Last Friday, I once again found myself in a sea of mostly bearded, 20-somethings (apparently a common motif in my life) at the beautiful Royal Oak Music Theatre. This time, it was to witness one of emo rock’s most talented bands Circa Survive. In honor of its ten-year anniversary, the band performed their second LP On Letting Go in full, including two b-sides recently put out on Bandcamp with all proceeds going to the ACLU.

Circa Survive are an astoundingly gorgeous band. Their music is absorbing, and their visual performance keeps up toe-to-toe. Last year, Circa did an anniversary tour for their first record, Juturna. While still a beautiful show, Circa decided to one-up it and go all out with their stage presence this time around. Two replicas of their iconic woman’s head-turned-hot-air-balloon image from the album cover flanked each side of the stage, featuring mesmerizing projections timed to the music. In contrast to last year’s show, I found my eyes constantly sweeping the stage from the fantastical light show and energy flowing through every member.

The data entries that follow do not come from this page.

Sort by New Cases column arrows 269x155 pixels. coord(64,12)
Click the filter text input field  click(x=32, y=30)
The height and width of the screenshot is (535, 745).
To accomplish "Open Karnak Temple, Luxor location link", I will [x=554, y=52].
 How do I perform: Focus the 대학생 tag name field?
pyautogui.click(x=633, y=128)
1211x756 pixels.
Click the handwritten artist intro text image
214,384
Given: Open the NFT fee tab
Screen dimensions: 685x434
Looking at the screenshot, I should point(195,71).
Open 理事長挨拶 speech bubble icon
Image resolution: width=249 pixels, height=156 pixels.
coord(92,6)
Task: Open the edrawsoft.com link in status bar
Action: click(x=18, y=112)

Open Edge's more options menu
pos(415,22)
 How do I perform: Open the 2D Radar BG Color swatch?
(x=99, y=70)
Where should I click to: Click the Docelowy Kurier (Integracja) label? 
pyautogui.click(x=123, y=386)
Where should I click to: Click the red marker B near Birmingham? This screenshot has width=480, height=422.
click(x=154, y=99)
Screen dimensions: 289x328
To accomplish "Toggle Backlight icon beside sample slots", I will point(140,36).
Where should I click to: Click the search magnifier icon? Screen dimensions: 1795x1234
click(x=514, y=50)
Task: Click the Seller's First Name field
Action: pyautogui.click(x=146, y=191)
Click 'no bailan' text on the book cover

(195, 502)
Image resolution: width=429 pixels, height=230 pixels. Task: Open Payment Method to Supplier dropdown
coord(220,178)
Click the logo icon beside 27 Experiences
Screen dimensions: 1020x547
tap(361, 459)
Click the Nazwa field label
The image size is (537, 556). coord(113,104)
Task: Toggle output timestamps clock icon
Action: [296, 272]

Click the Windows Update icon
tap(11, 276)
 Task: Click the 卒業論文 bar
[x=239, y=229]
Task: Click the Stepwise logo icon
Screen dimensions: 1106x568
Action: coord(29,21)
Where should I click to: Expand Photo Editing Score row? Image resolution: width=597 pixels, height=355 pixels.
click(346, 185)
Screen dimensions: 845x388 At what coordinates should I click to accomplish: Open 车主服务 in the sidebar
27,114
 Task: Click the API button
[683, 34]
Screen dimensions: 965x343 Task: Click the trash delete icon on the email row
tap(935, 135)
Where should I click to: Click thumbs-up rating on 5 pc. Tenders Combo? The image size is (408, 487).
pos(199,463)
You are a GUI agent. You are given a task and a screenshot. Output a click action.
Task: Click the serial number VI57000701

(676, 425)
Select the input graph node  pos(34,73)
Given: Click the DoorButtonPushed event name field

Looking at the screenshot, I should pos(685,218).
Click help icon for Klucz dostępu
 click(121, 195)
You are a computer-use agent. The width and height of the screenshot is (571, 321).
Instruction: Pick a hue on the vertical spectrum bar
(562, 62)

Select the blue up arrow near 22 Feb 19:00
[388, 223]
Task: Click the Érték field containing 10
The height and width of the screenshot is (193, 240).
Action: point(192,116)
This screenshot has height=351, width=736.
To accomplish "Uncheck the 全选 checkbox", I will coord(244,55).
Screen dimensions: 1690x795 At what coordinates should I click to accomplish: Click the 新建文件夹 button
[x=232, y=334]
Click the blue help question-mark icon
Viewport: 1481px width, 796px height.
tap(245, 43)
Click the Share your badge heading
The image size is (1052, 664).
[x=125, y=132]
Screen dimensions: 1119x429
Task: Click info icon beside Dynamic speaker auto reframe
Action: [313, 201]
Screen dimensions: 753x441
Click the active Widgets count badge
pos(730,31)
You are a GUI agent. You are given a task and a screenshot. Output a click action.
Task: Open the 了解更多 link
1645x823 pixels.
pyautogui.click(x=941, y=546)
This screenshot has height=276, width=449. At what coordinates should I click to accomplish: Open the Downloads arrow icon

A caveat to anniversary shows is that there’s no suspense to the setlist — the album is the setlist. There’s no thinking involved in pacing the set. When an artist has such expertly crafted material like Circa’s, they really can’t be blamed for wanting to continue playing them through. On Letting Go encapsulates the inimitability of Circa while still remaining an incredibly cohesive listen ten years later. Even with the addition of the heavier b-side tracks, the play-through felt incredibly satisfying.

Beyond the spectacular lights and sounds, the band members themselves add volumes to the merit of the performance. This was my third time seeing frontman Anthony Green in concert, and the enigmatic ecstasy in which he performs remains radiant. He commands the sea of fans with ease, hands grasping for him as they scream the words back in his face, attempting to pull off his unmatched growling falsetto. His bandmates follow suit, moving with the music, rarely stagnant. The entirety of the stage was as visually dynamic as I’ve ever seen at the venue — the performance demanded absolute attention.

Another prominent feature of the show (and anniversary shows in general) is the intensity of the crowd. The pit moved as one big mass as long-time fans let themselves go (no pun intended) to the music they’ve loved for years. United in their love, strangers and fans sing with each other, throw each other in the pit and boost each other to crowdsurf in their passion. The camaraderie amongst the crowd — especially those within the punk rock scene — adds a uniquely beautiful, dynamic element to the entire experience.

Circa Survive is a band whose beauty, both sonic and visual, simply crackles with electricity. The complexity of their recorded music translates perfectly into performance. Every word and note were heard with the utmost clarity, and the band’s sparkling brilliance shone through every aspect of the show. Circa proved they know damn well how to put on an anniversary show for the second year in a row, this time outdoing themselves and more than satisfying the fans who have been with them since the beginning.